## INSTRUCTION:
Convert the records from the line that contains "Describe the element" through the end of the records into a JSON list of strings, one string per line, omitting blank lines and leaving out the pictures.

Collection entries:
== Segment start ==

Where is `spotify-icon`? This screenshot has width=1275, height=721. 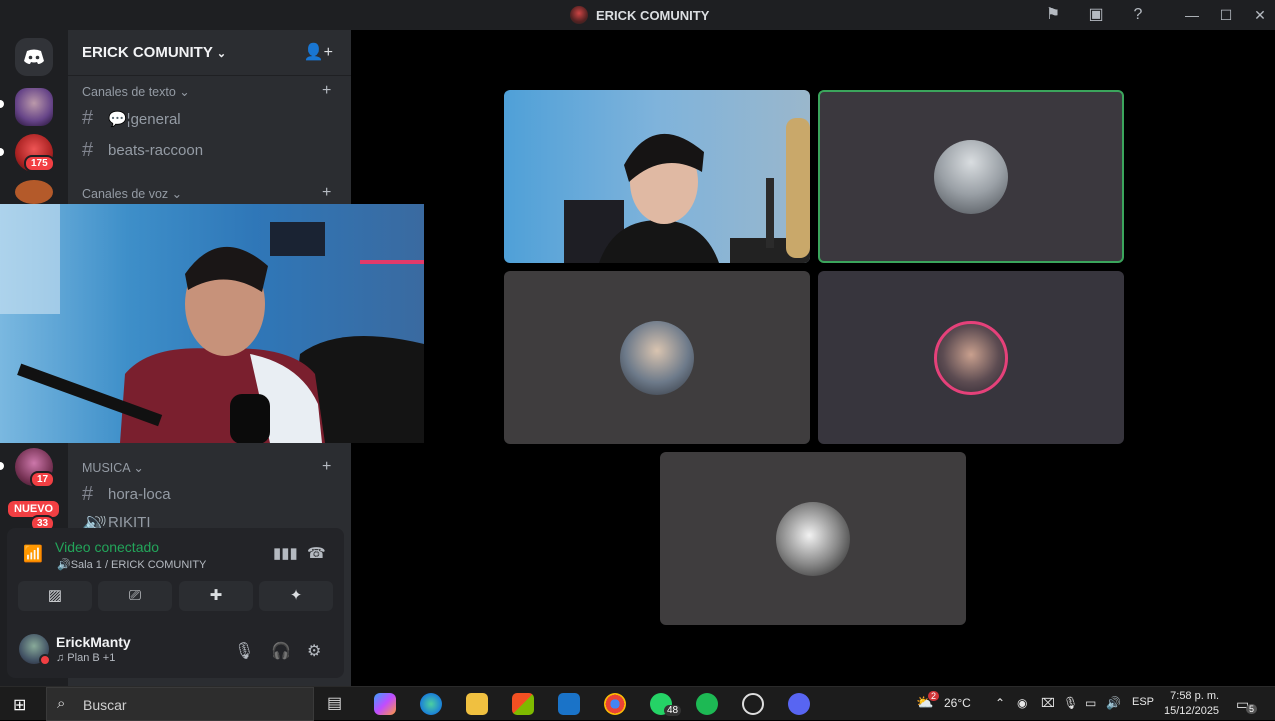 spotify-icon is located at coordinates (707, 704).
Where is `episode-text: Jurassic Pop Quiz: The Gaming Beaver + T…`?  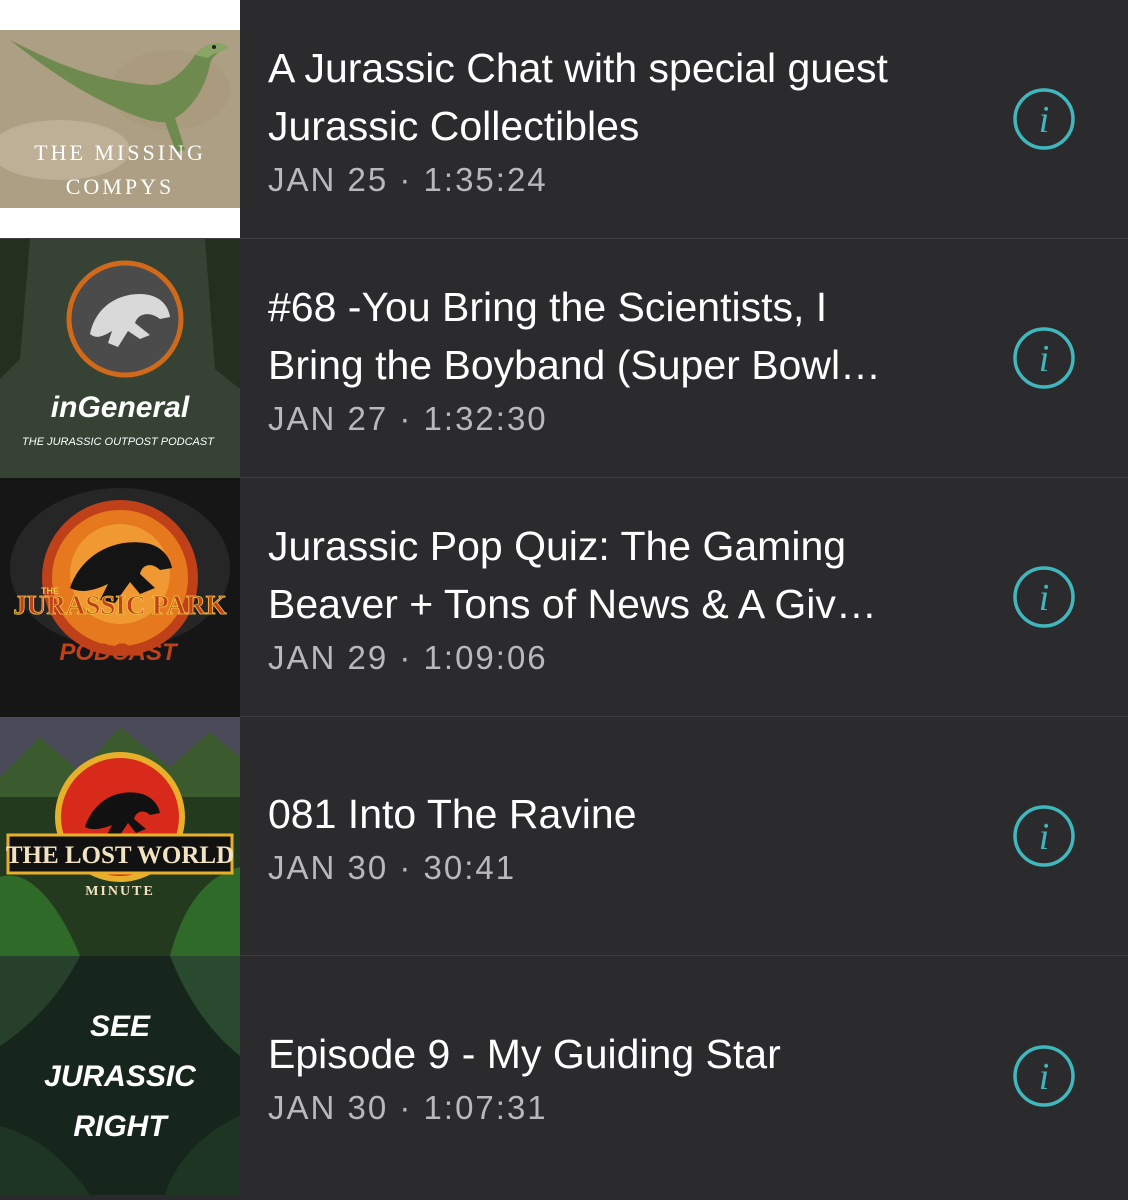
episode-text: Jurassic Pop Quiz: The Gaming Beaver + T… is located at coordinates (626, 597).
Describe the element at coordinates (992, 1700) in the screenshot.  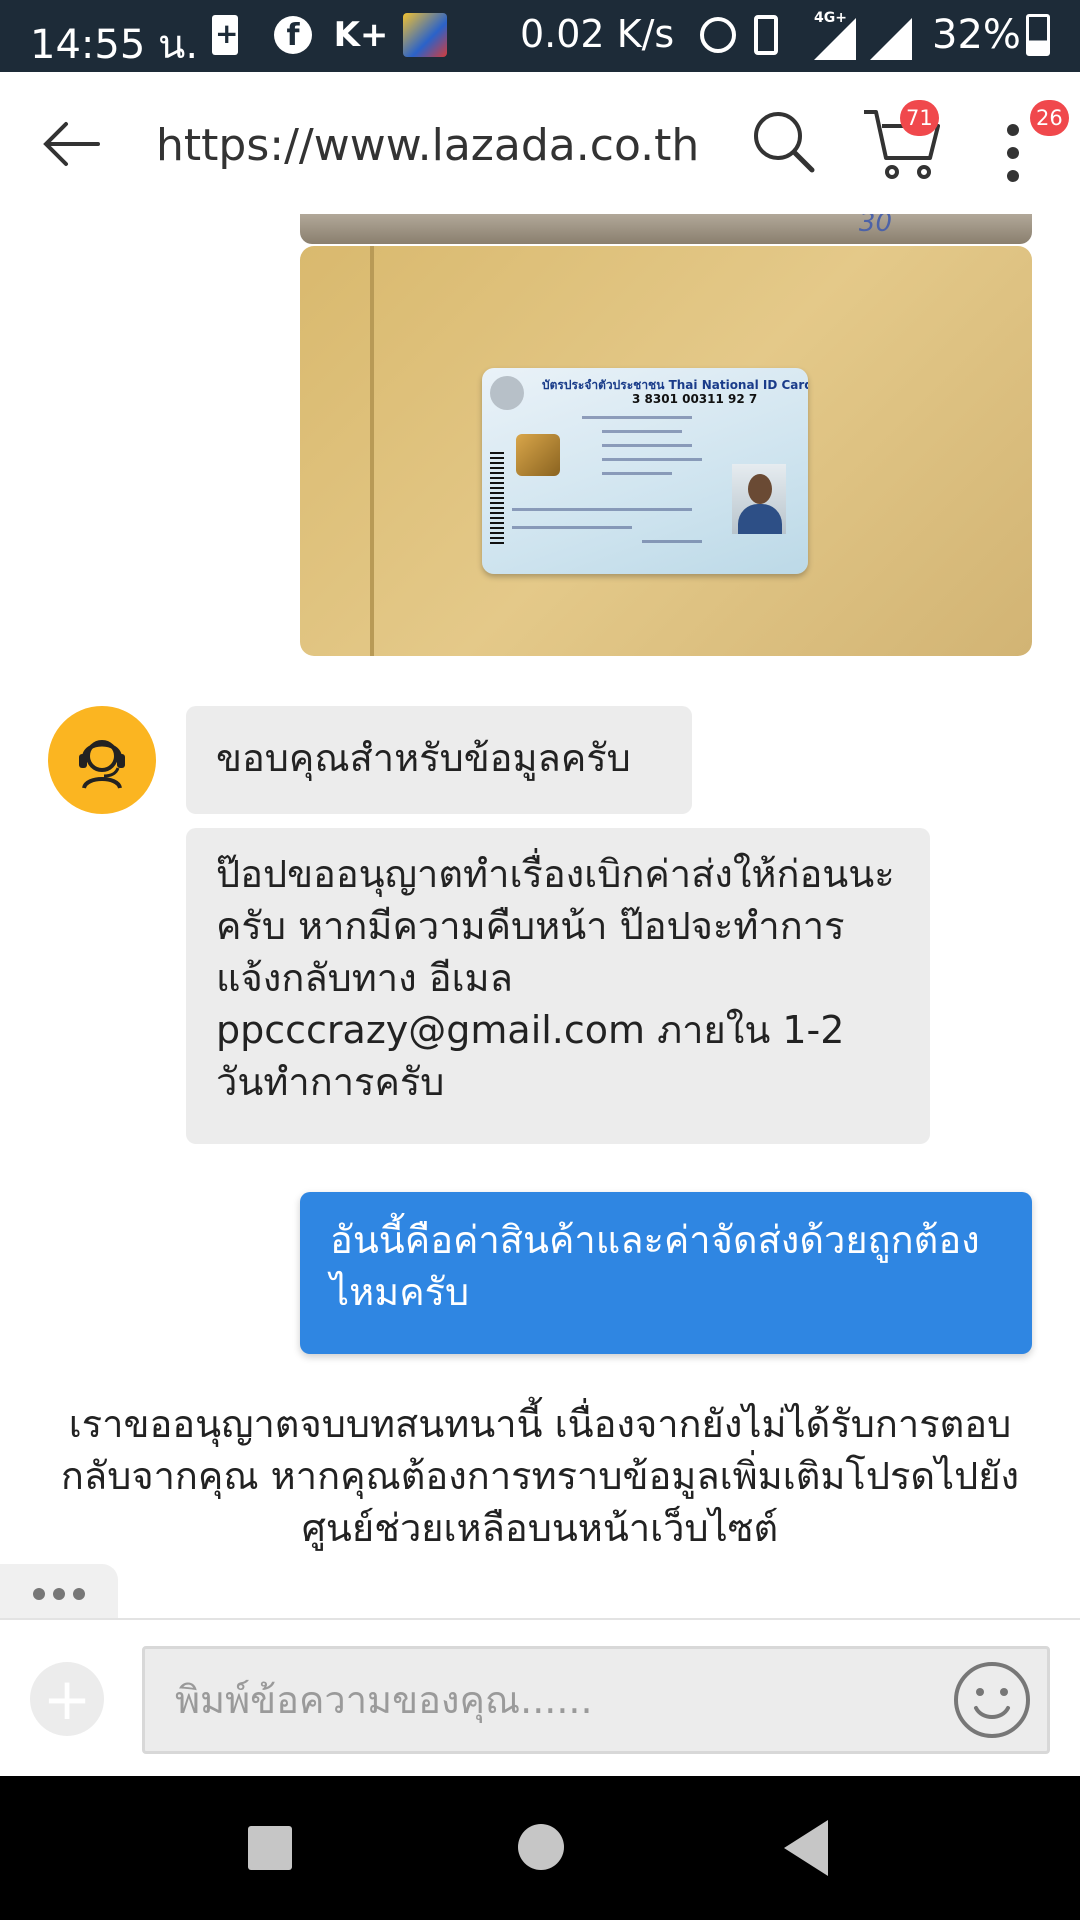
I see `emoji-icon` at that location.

== Segment end ==

## RESULT OF THE EXERCISE:
[
  "Describe the element at coordinates (992, 1700) in the screenshot.  ",
  "I see `emoji-icon` at that location."
]